2
votes

I am struggling to understand this behavior in Lua. If I execute in local console:

tab={}
tab[100] = "E"

the table looks like this:

{
  [100] = "E"
}

Now I am populating my table in a for-loop with a few conditions:

cell_types = {}    
cell = 1    
for y=1, 1000 do
    for x=1, 1000 do
      if some_condition then
        cell_types[cell] = "E"
      elseif some_condition then
        cell_types[cell] = "M"
      else
        cell_types[cell] = "C"
      end
    cell = cell+1
    end
  end

Now however the table looks like this:

{ "E", "E", "M", "E", "C", "C", "E", "E", "E", "E", "E", "E", "E", "E", "E", "E", "E", "E" }

If I remove the first table call (cell_types[cell] = "E") then again I have key/value pairs:

{
  [101] = "M",
  [102] = "M",
  [103] = "M",
  [104] = "M",
  [105] = "M",
  [106] = "M",
  [107] = "M"
}

What could cause this behavior? And how can I make sure to always store key/value pairs in my table?

Thank you.

1

1 Answers

3
votes

The Lua table is always a collection of key-value pairs.

It's just internally it's optimized to store continuous sequence as an array, and discontinuous values as a hash map.

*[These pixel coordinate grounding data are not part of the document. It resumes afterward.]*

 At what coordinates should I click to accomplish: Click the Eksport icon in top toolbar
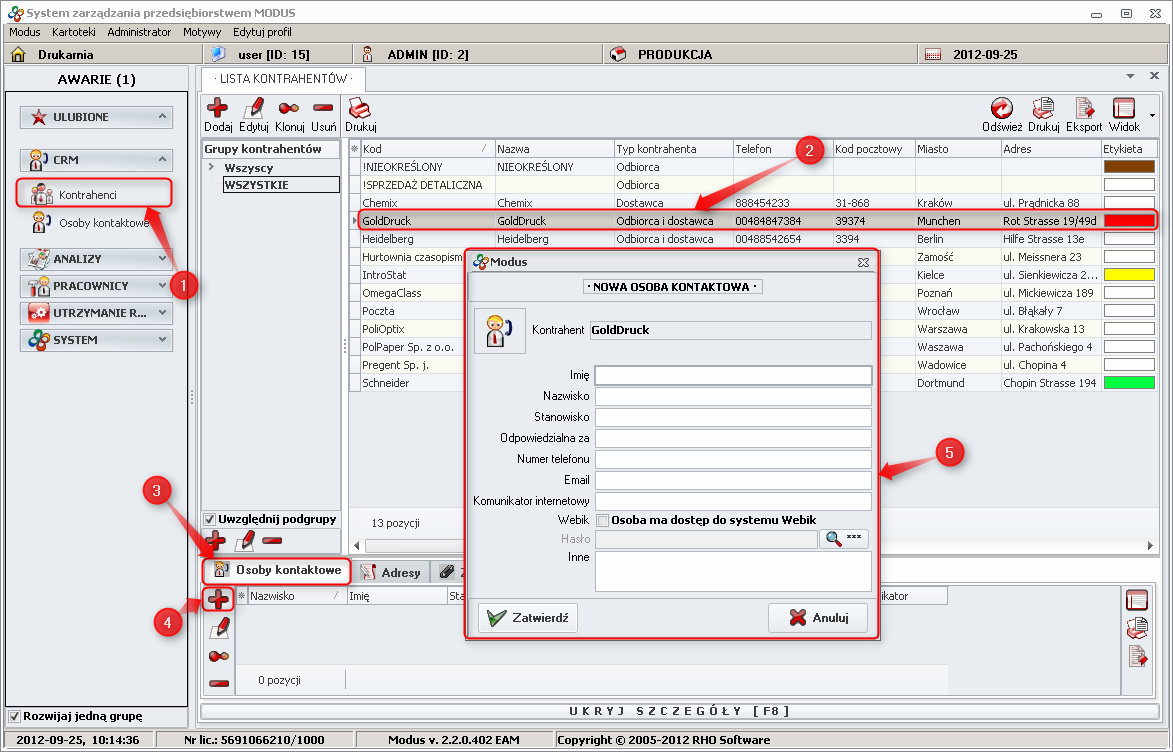click(x=1084, y=108)
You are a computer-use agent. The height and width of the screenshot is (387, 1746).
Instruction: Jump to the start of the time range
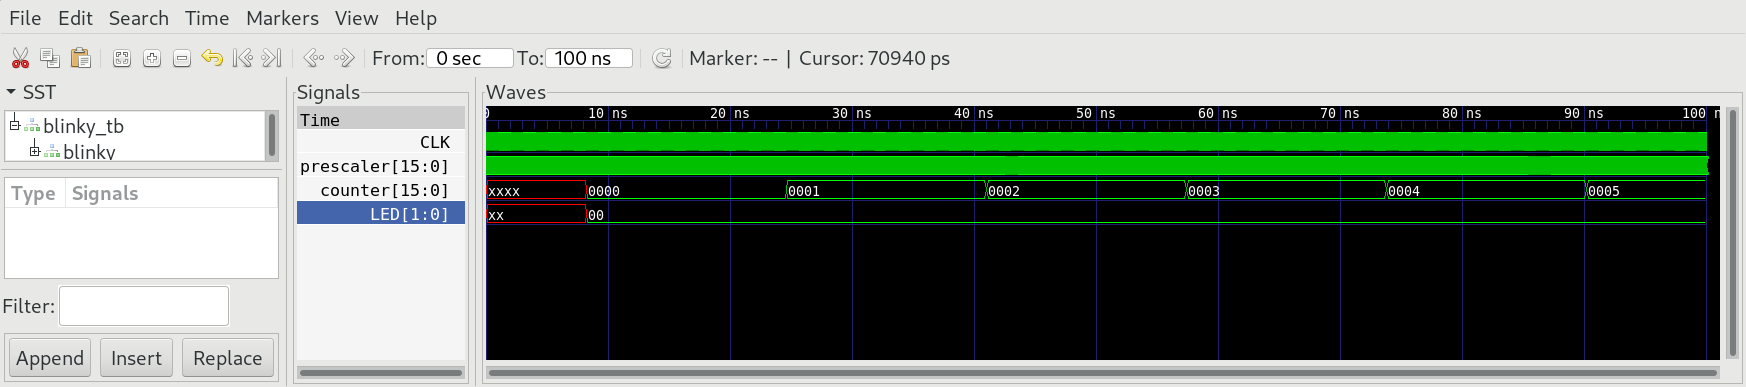click(x=242, y=58)
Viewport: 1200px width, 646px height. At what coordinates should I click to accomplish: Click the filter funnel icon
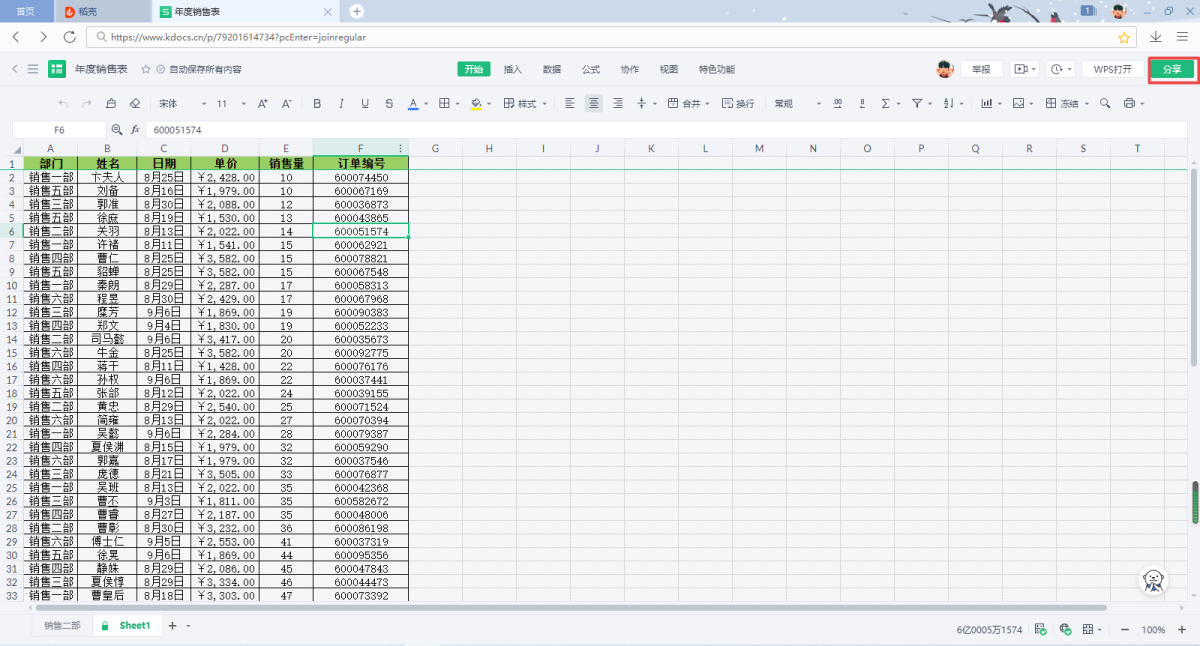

By removing some assignments, like cell_types[cell] = "E" case, you're introducing the holes in the sequence, so it's no longer falls into the array implementation part, and has to be iterated as a hash map with pairs(). Note that ipairs() will only iterate the array part of the table, and will stop at some undefined point, where it will find a hole in sequence.